(Material provided):
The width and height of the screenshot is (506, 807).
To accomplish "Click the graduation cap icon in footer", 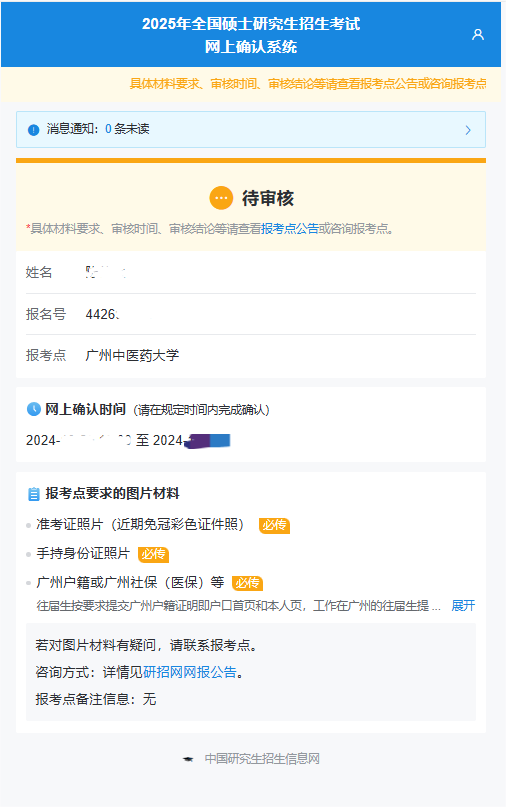I will [188, 759].
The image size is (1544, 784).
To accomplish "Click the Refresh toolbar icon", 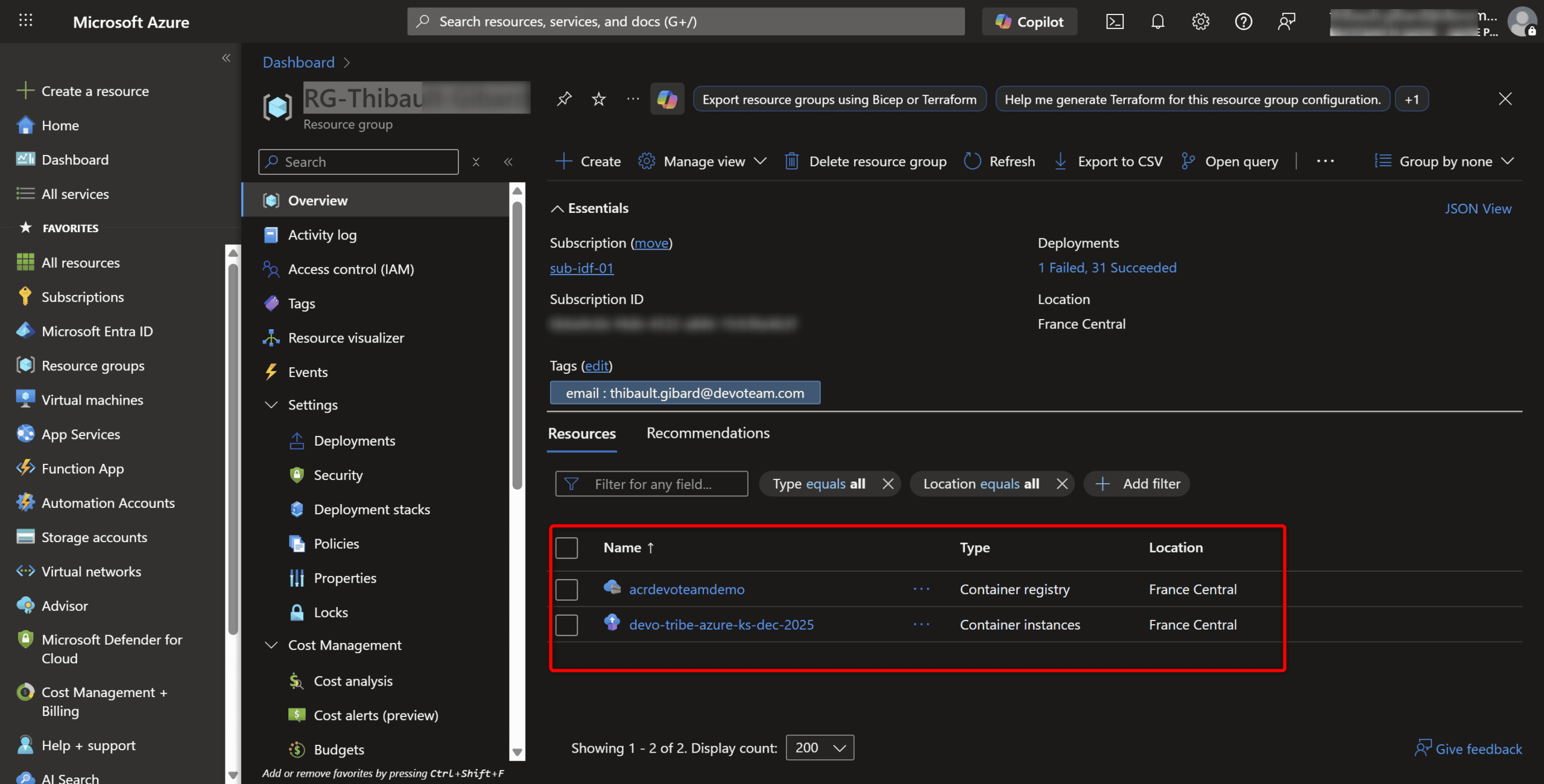I will click(x=972, y=161).
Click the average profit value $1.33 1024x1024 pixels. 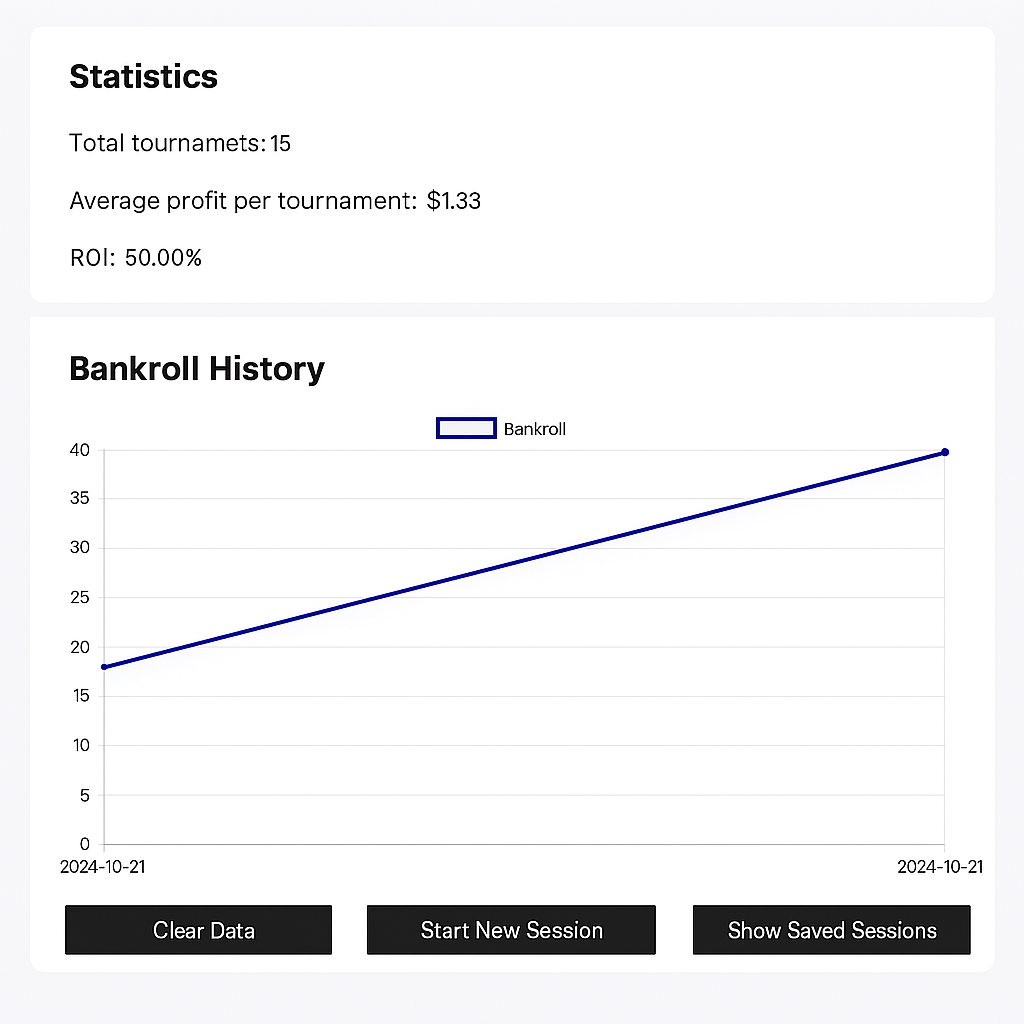[x=454, y=201]
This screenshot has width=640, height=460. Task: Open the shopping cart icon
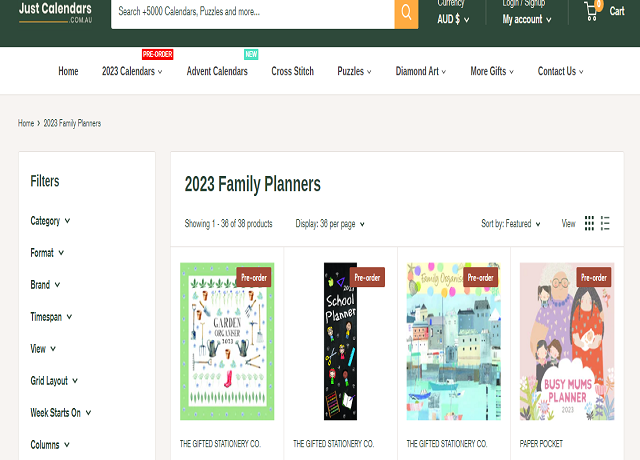click(593, 12)
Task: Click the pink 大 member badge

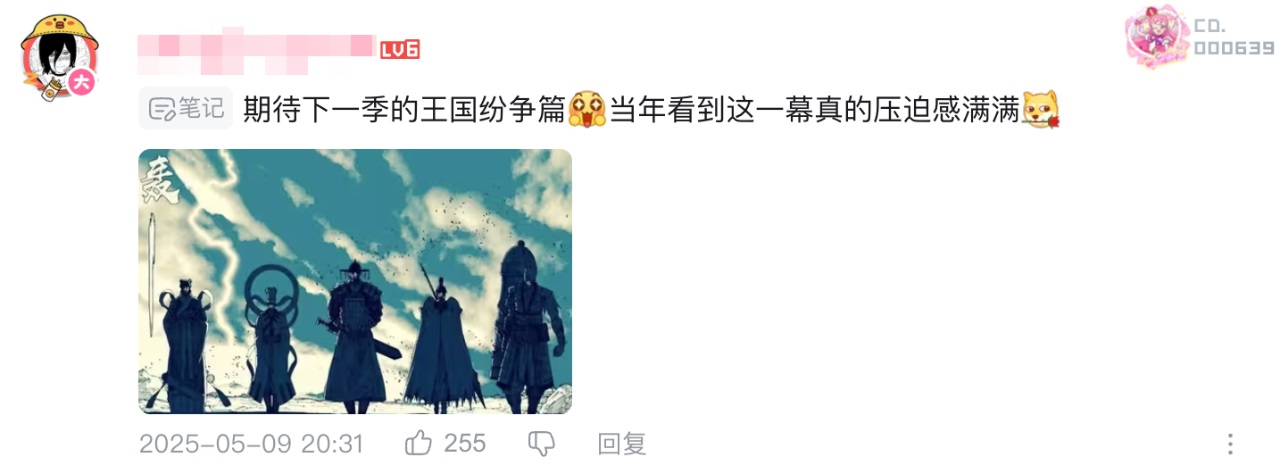Action: pos(82,84)

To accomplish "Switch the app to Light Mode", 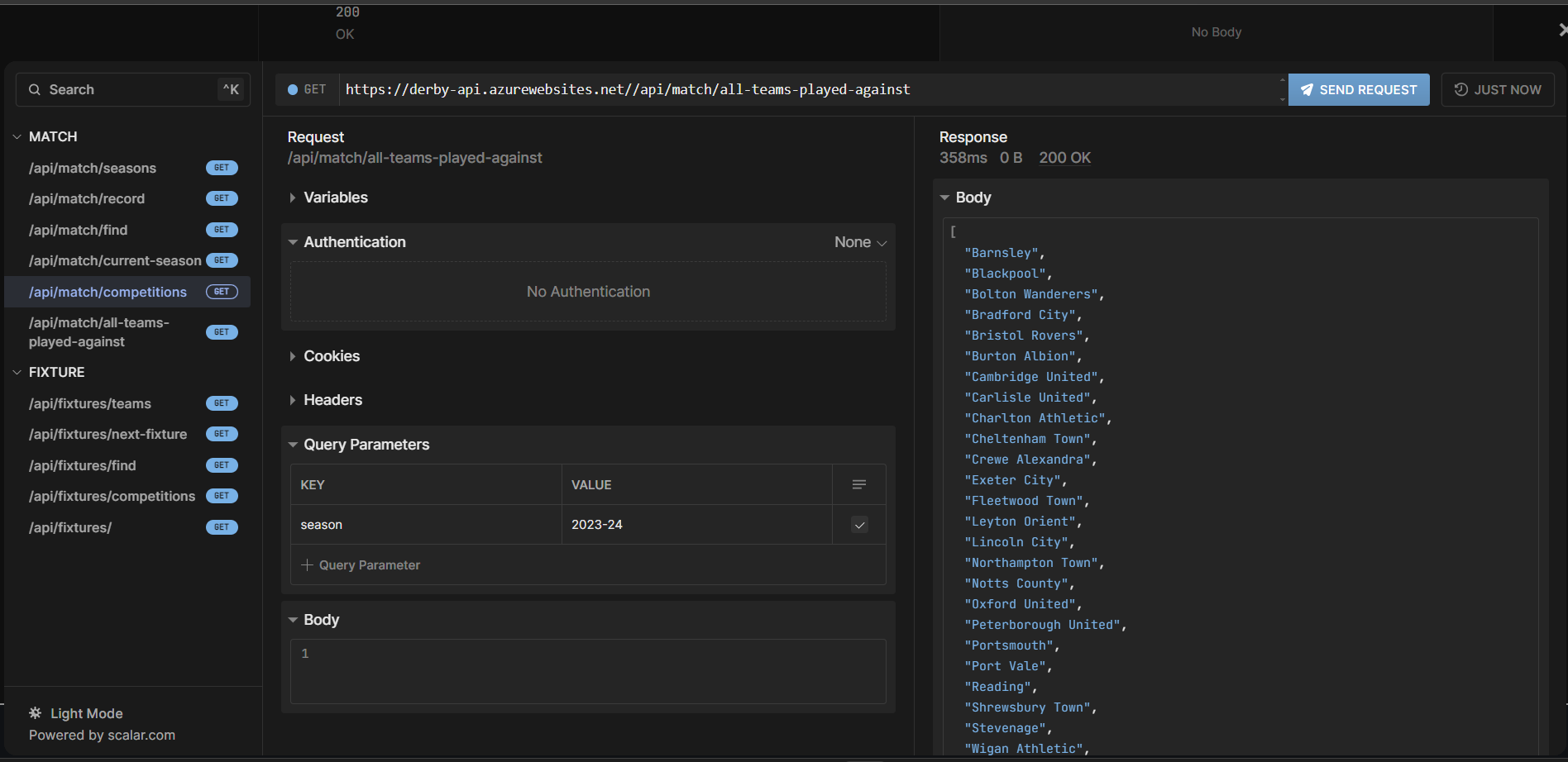I will pos(86,713).
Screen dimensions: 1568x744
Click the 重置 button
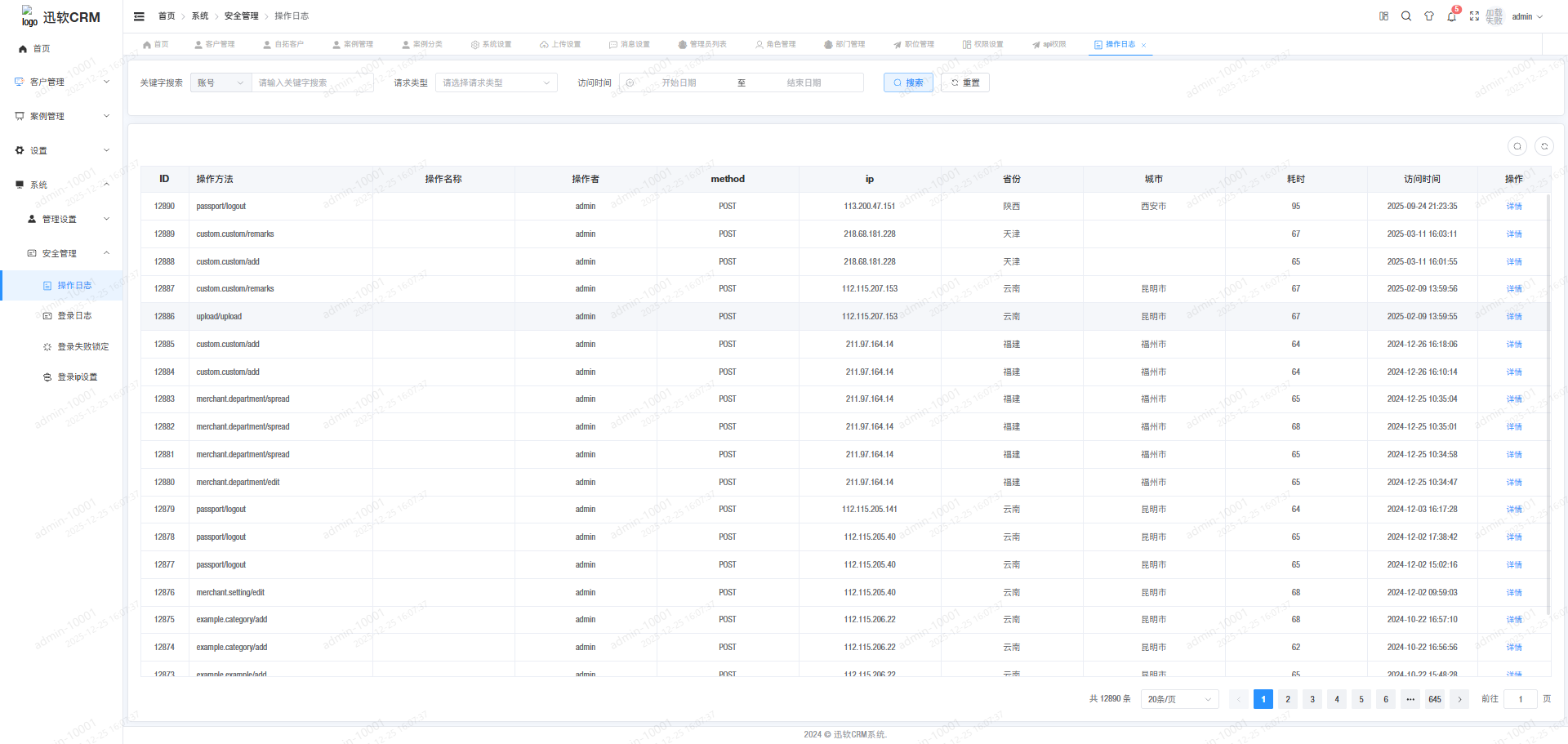964,82
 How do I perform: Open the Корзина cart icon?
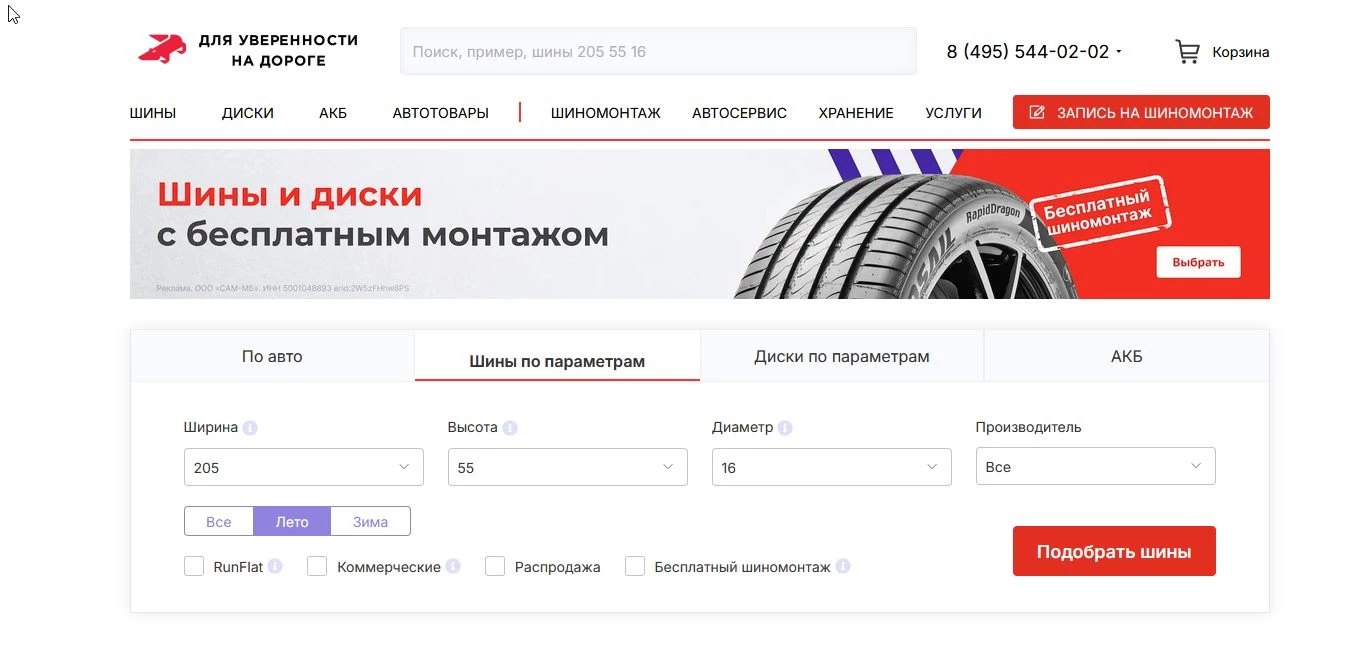coord(1187,51)
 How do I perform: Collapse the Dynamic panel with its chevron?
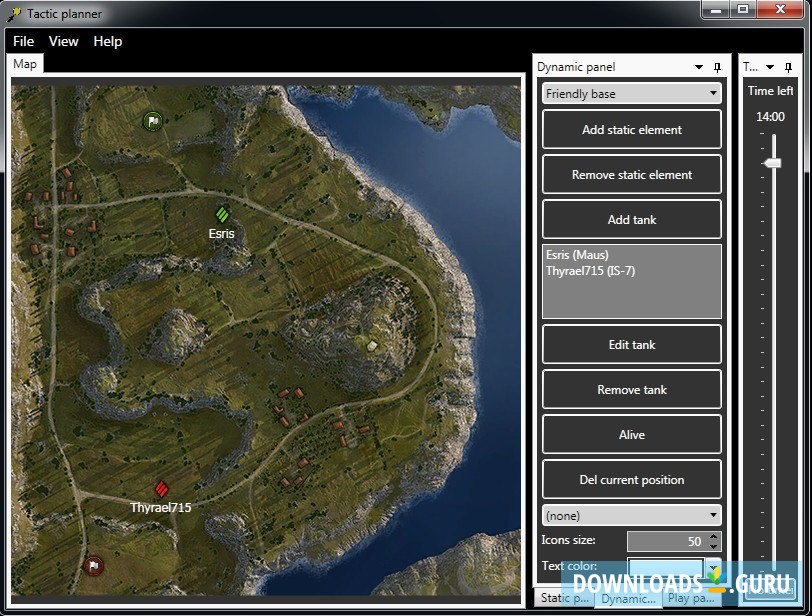[x=699, y=66]
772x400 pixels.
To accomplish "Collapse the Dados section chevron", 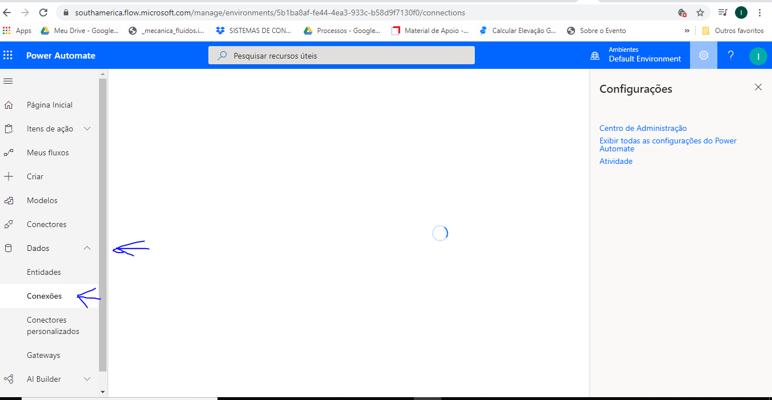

(Work instructions): Quote the rows word for word, starting from the line with "How do I perform: Open" and continuing through the last row. Omit the pictures.

(Solution to the problem):
 How do I perform: Open the Корзина cart icon?
coord(1187,51)
 How do I perform: Collapse the Dynamic panel with its chevron?
[x=699, y=66]
772x400 pixels.
To accomplish "Collapse the Dados section chevron", 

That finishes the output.